— Task item —
Below are some records. Retype exactly the lines from the one containing "Given: Click blue" through the one containing "Given: Click the pencil icon on Edit button", both included, skipping every picture.

— Records shown —
################

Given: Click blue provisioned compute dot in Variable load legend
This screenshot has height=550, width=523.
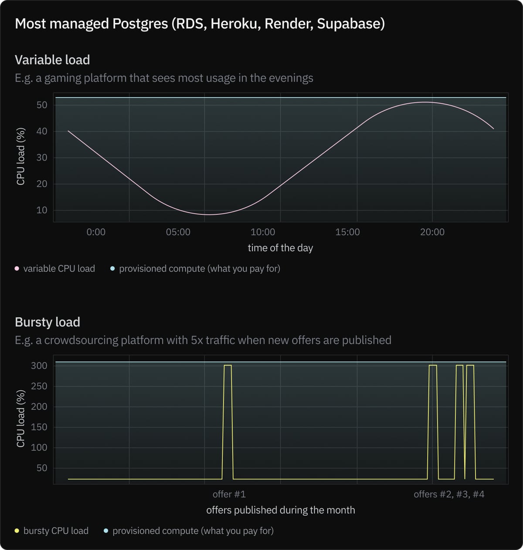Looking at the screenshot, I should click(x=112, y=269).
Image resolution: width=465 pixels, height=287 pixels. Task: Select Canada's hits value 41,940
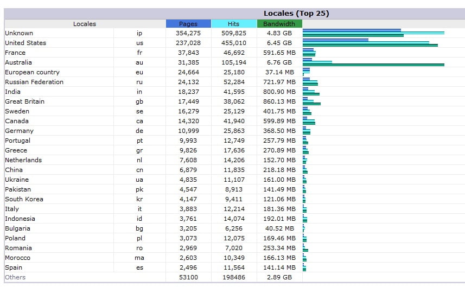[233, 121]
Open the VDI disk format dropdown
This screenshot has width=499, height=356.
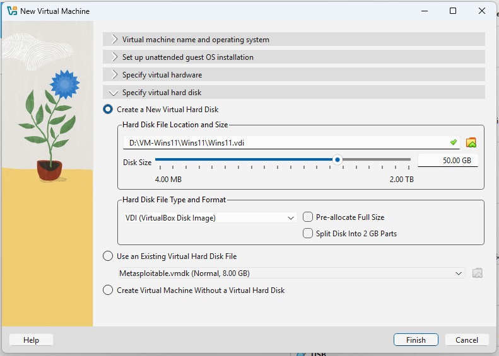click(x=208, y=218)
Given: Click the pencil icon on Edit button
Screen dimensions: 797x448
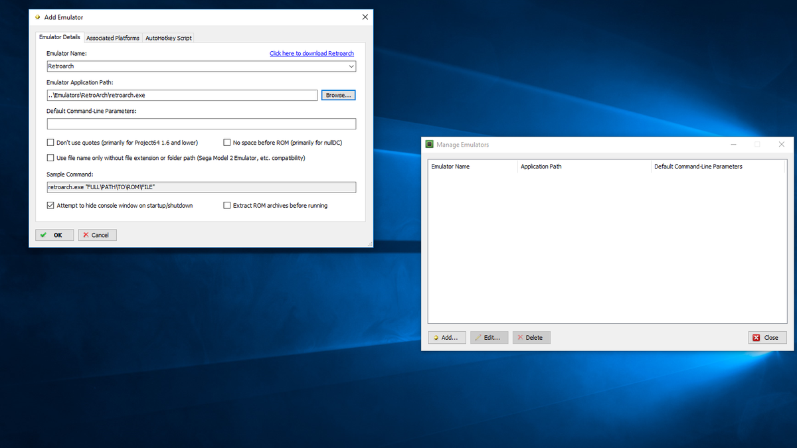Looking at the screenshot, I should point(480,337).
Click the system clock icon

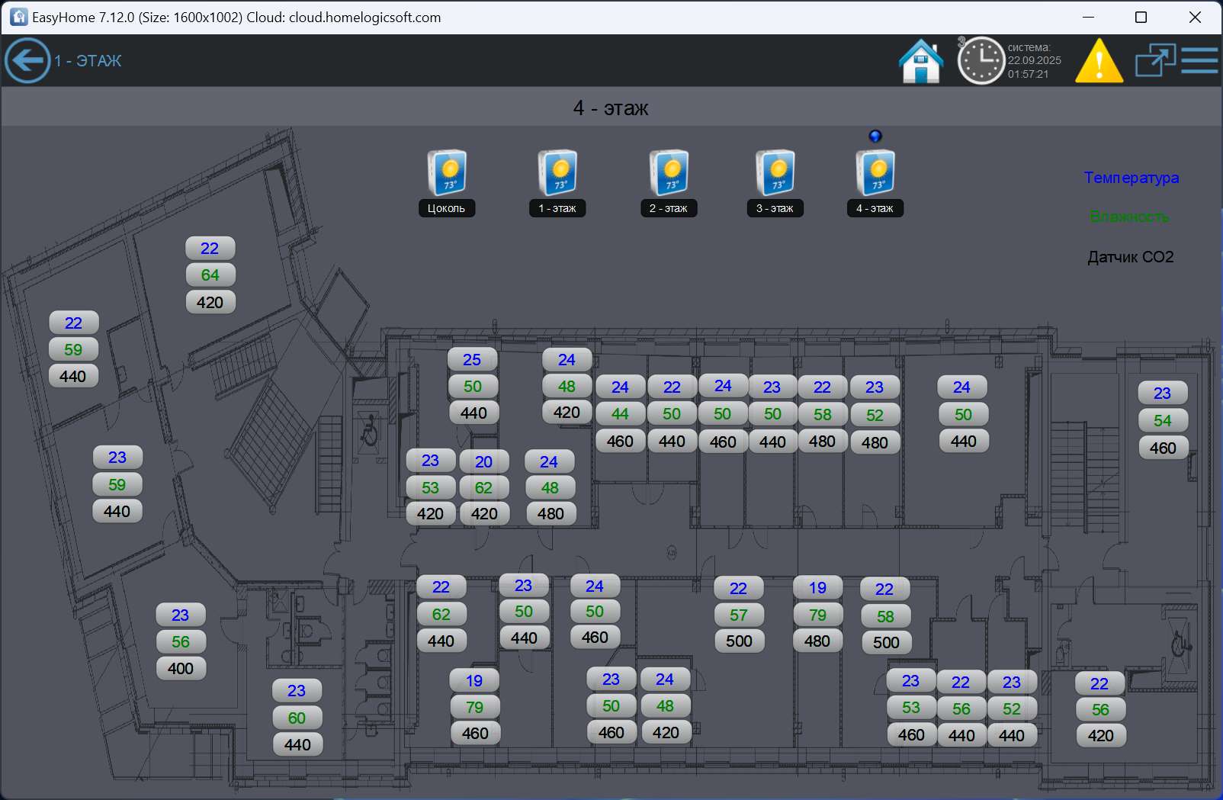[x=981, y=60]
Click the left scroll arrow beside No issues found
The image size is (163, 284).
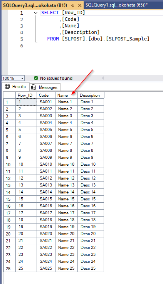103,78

################

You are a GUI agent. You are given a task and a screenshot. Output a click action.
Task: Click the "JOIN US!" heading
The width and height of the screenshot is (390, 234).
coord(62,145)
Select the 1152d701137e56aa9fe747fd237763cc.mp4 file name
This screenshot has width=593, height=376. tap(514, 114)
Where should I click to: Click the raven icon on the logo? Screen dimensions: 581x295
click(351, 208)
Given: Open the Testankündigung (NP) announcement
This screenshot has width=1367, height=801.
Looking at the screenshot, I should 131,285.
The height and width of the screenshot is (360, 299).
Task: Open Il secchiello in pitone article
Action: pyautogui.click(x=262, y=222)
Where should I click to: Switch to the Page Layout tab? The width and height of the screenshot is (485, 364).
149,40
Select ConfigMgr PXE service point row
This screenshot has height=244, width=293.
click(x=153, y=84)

################

— Result of this task —
Given: Click blue provisioned compute dot in Variable load legend
This screenshot has height=550, width=523.
Looking at the screenshot, I should click(x=112, y=269).
Image resolution: width=465 pixels, height=287 pixels. Task: Select Canada's hits value 41,940
[233, 121]
Open the VDI disk format dropdown
This screenshot has width=499, height=356.
click(x=208, y=218)
Given: Click the pencil icon on Edit button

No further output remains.